Vivi por muitos anos em uma bolha, uma bolha que tinha nome e sobrenome.
Certo, perai! Vou começar mais uma vez uma nova coisa lembrando dessa fase?! Sim. Eu vou. Sabe, foi uma fase marcante (como 12 anos não seriam marcantes, eu não sei), uma fase gostosa por um lado e triste pelo outro. Voltando... Vivi na minha bolha, era legal, prazeroso, tinha amizade, tinha amor (da minha parte, mas tinha), rolava aquela paquera gostosa, aquele frio na barriga. Minha bolha era um cara, um cara que foi o meu primeiro amor, foi o meu primeiro beijo, as 13 anos, foi o homem da minha vida no auge dos meus 18. Até um certo tempo eu sofria, sofria por não tê-lo por completo, mas qual garota nunca passou por isso durante a adolescência? Por gostar do cara errado, por só querer ele, por deixar claro pro mundo que seu único amor seria ele. Chorava dia sim, dia não, as vezes dias seguidos. Ele me ignorava e quando aparecia queria toda a minha atenção, me queria por completo. Passei a investigar a vida dele, a querer saber sempre mais.
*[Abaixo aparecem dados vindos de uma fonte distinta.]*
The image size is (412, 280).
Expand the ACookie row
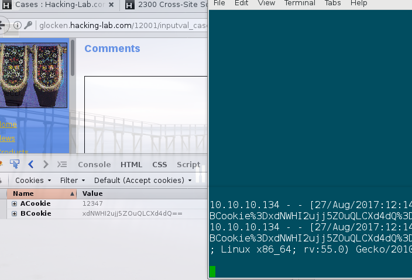pyautogui.click(x=14, y=203)
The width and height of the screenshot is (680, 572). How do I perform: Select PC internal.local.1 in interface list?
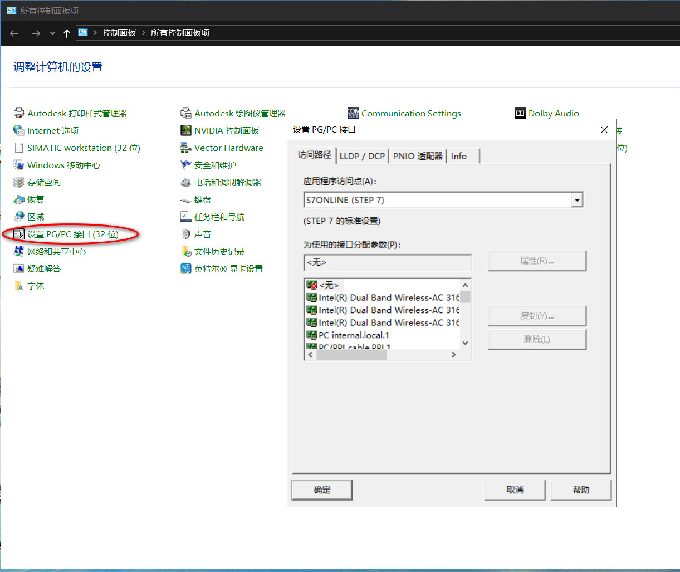coord(354,335)
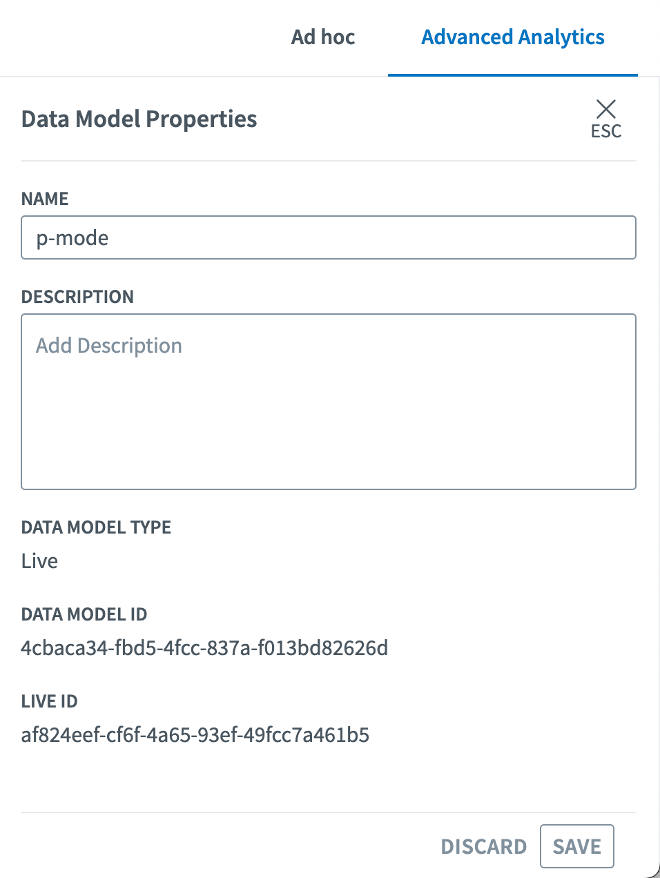Save the data model properties
The image size is (660, 878).
[x=576, y=846]
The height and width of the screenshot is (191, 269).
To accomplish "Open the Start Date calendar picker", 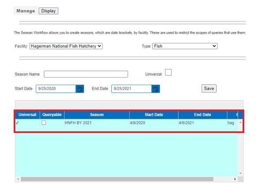I will pyautogui.click(x=80, y=89).
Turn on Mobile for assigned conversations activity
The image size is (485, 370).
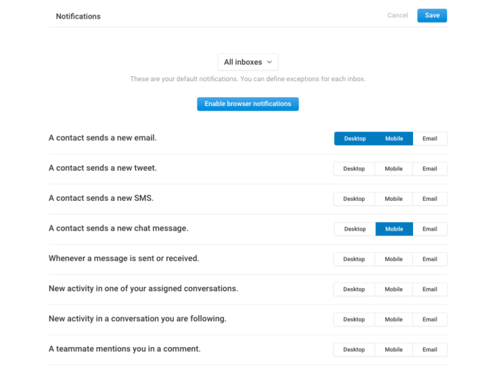(x=394, y=289)
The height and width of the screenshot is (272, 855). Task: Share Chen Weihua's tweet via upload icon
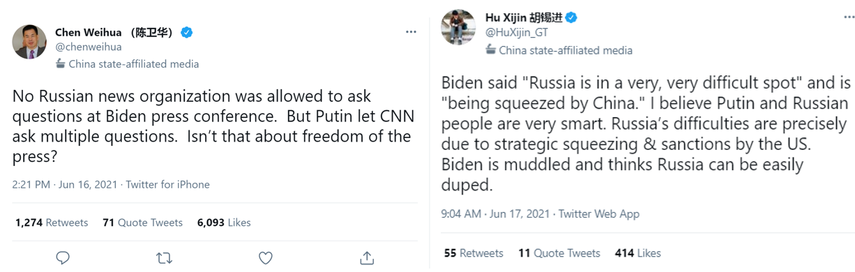pos(367,258)
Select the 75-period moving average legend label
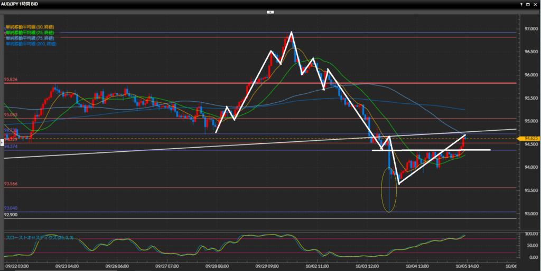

Eu era amiga da família, mas isso não interferia em nada na nossa relação, eu sei separar as coisas.
Quando estávamos juntos, tudo era maravilhoso, um mar de rosas, vivíamos em perfeita sintonia. Viagens maravilhosas, noites incríveis, festas sensacionais. Até que ele resolveu me jogar no mar, sem boias, e eu não sei nadar. Começou a me desrespeitar, fazer de proposito para me machucar, e sempre vinha com desculpas para não me perder, como se eu não estivesse armazenando tudo aquilo, para que a bolha pesasse e uma hora estourasse. Gostava de gostar dele, gostava de estar com ele, isso era o que me fazia continuar por ele. Eu estava sempre disposta, ajudava em tudo que ele precisava, não pensava duas vezes. Tudo na minha vida era em função dele, cheguei a ter crises de ansiedade quando ele me ligava querendo me vê. Fiz até tratamento com um psicologo. Não posso negar que como amigo ele sempre foi maravilhoso, nunca me deixou na mão. Até que um dia, um dia não, um período, eu comecei a acordar pra vida, comecei a ver que aquilo não ia para frente, que nunca teríamos um futuro juntos, que ele não seria o pai do meu filho, que não seria o marido perfeito. Talvez ele seja para alguém, mas de uma coisa eu tenho certeza, esse alguém não sou eu. Abri mão dele, comecei a mudar a minha vida, até que a bolha estourou. Hoje somos amigos, todas as namoradas morrem de ciumes da nossa amizade, da nossa preocupação um pelo outro. Mas não passa de um bom amigo, um irmão que quero levar pra toda vida. Hoje sou feliz e agradeço a Deus por ter tido um primeiro amor que virou amigo, um primeiro amor que posso contar quando precisar. Por ter ganhado um irmão de alma.